O projeto é coordenado pela AdP e desenvolvido por um consórcio onde se integram a Faculdade de Ciências da Universidade de Lisboa, entidade que assegura a coordenação científica do projeto e as atividades de modelação da dinâmica de SARS-CoV-2 na rede de saneamento, modelação eco epidemiológica e caracterização molecular do vírus; o Laboratório de Análises do Instituto Superior Técnico da Universidade de Lisboa, responsável pelo desenvolvimento das metodologias para a deteção e quantificação do SARS-CoV-2 nas águas residuais; e as empresas Águas do Tejo Atlântico, Águas do Norte e SIMDOURO, enquanto entidades gestoras de sistemas de saneamento das principais áreas metropolitanas do país.
A Direção-Geral da Saúde integra o Advisory Board, bem como a EPAL, a Águas do Douro e Paiva, a APA – Agência Portuguesa para o Ambiente e a ERSAR – Entidade Reguladora dos Serviços de Águas e Resíduos.
Segundo a AdP, numa altura em que se torna óbvio o valor da informação de base científica e a sua importância no processo de tomada de decisão, este projeto visa dar um “contributo decisivo também na definição de estratégias de monitorização nas situações de desconfinamento e contingência”, permitindo “avançar com maior segurança nos passos progressivamente dados na retoma da atividade laboral, social e cultural”.
Uma vez que os indivíduos infetados, com sinais clínicos de doença ou assintomáticos, excretam o vírus nas fezes e nas secreções respiratórias, a água residual oferece uma excelente janela de oportunidade para se obter informação sobre a circulação do vírus na comunidade, pelo que os resultados deste projeto, com
potencial de replicação para uma escala mais ampla, serão úteis para a vigilância epidemiológica da população por via indireta.
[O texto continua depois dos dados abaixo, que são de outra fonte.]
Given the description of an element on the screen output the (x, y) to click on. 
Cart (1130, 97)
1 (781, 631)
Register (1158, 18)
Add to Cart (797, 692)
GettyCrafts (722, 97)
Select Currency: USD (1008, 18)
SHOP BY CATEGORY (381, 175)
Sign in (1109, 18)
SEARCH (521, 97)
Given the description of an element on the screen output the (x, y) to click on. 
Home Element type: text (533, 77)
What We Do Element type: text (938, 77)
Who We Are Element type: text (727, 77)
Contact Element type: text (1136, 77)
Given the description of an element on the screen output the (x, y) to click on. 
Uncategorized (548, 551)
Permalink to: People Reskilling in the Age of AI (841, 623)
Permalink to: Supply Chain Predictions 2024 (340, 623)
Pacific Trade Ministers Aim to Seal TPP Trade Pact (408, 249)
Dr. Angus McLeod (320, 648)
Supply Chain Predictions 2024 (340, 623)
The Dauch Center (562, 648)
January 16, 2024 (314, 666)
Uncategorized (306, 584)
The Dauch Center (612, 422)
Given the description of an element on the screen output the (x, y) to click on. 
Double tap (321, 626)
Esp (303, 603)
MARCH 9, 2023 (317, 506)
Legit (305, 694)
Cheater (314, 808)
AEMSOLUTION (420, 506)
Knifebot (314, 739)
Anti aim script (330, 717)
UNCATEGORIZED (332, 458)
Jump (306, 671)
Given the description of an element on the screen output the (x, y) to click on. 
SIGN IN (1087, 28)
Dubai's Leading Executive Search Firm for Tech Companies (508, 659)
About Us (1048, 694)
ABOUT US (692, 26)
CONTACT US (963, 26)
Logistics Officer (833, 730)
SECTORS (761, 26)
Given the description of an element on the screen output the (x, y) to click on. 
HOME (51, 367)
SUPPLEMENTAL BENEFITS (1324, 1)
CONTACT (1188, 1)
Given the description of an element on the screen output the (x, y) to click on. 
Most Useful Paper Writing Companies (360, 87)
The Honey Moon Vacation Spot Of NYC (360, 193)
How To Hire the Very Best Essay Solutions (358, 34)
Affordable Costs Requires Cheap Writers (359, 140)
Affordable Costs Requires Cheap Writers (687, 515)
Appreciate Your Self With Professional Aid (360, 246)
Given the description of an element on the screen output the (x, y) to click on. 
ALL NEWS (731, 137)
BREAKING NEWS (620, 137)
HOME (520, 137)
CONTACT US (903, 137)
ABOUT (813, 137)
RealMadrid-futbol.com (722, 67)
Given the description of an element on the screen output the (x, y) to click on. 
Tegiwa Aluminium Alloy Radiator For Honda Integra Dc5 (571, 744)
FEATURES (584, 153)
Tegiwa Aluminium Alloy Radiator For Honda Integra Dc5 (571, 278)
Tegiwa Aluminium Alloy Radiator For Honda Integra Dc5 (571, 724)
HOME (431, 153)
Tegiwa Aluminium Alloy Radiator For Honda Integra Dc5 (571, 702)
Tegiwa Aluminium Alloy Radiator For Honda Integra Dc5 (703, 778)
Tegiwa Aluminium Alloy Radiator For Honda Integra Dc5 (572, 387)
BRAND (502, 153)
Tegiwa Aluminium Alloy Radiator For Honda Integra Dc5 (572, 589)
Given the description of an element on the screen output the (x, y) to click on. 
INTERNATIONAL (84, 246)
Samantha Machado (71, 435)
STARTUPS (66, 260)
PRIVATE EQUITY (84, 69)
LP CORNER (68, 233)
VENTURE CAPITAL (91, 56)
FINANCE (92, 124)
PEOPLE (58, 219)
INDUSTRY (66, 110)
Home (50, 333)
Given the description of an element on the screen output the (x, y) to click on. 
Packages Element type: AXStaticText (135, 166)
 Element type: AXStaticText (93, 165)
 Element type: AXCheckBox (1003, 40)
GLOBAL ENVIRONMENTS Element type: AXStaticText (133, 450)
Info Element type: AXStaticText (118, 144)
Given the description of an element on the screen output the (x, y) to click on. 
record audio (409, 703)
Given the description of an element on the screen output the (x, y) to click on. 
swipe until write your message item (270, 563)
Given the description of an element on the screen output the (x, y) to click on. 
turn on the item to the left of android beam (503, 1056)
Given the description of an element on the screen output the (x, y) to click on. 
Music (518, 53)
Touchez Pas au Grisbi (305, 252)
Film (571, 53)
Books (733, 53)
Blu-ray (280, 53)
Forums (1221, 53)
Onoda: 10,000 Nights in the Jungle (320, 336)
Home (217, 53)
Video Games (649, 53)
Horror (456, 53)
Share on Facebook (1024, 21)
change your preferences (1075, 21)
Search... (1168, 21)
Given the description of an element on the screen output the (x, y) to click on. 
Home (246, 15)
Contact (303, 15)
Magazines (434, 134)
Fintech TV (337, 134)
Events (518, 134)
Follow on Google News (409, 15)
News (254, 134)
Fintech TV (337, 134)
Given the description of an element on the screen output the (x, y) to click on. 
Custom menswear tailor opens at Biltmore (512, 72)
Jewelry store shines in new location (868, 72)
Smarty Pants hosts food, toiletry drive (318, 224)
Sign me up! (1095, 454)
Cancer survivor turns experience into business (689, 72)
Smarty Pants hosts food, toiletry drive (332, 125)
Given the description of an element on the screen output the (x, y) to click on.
Acresce que os indivíduos infetados excretam o vírus vários dias antes do aparecimento de sintomas, pelo que a implementação desta ferramenta de alerta precoce poderá contribuir de forma determinante para a implementação atempada de medidas de saúde pública preventivas nas populações das áreas geográficas em estudo.
O projeto COVIDETECT, anunciado em abril passado pelo Ministério do Ambiente e Ação Climática, é financiado através do programa Compete 2020 no âmbito do Sistema de Incentivos a Atividades de Investigação e Desenvolvimento e ao Investimento em Infraestruturas de Ensaio e Otimização (upscaling) no contexto da Covid -19, ao abrigo do Aviso AAC 15/SI/2020, de 20 de abril de 2020. Este projeto insere-se numa iniciativa nacional e pan-europeia considerada estratégica para a preparação dos países afetados para eventuais futuras vagas epidémicas, sendo uma ferramenta de deteção, quantificação, caracterização e modelação do vírus através da análise da sua presença nas ETAR.